El agua alcanzó los 150 centímetros alrededor de las 9.20 hora local (8.20 GMT), según informaron los medios de comunicación italianos.

Desde el centro de mareas del Ayuntamiento de Venecia se informó de que tras ese nivel, el agua comenzó a retirarse lentamente, aunque precisó que el viento de Siroco está ralentizando el proceso.

Aunque se trata de una subida importante, hasta el momento el récord de “agua alta” se registró el 4 de noviembre de 1966, con un nivel de 194 centímetros de subida.

Además de Venecia, todo el norte de Italia está en alerta por el mal tiempo, con especial atención en las regiones de Toscana y Liguria, ya que las previsiones indican un empeoramiento de las condiciones meteorológicas.

Además de Venecia, todo el norte de Italia está en alerta por el mal tiempo

Se espera que siga lloviendo con intensidad durante las próximas horas y a partir de esta noche, fuertes vientos en regiones como Lombardía, Véneto, Friuli Venezia Giulia y Toscana.

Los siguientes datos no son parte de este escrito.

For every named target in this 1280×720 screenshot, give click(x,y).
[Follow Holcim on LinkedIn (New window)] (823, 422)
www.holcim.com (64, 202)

Durante la pasada noche, una de las zonas más afectadas fue la provincia de Massa y Carrara, en la zona norte de la región Toscana, donde se produjeron numerosos incidentes con inundaciones y desprendimientos de tierra en una importante parte del territorio.

El alcalde de la localidad de Carrara invitó a la población a no salir de sus casas, mientras en las localidades de Versilia, Pisa y Livorno la Protección Civil pidió a los habitantes que, en la medida de lo posible, permanezcan en los pisos altos de los edificios.

En Liguria, cuya capital es Génova, fue decretado el nivel máximo de alarma hasta las 15.00 hora local (14.00 GMT), mientras varias decenas de personas han tenido que ser evacuadas en la provincia de La Spezia, hasta el momento la más afectada.

El noviembre del año pasado, Génova ya sufrió desastrosas consecuencias por el mal tiempo. Seis personas fallecieron a causa las inundaciones tras las persistentes lluvias que cayeron sobre la ciudad y que llevaron al desbordamiento de los torrentes Bisagno y Sturla.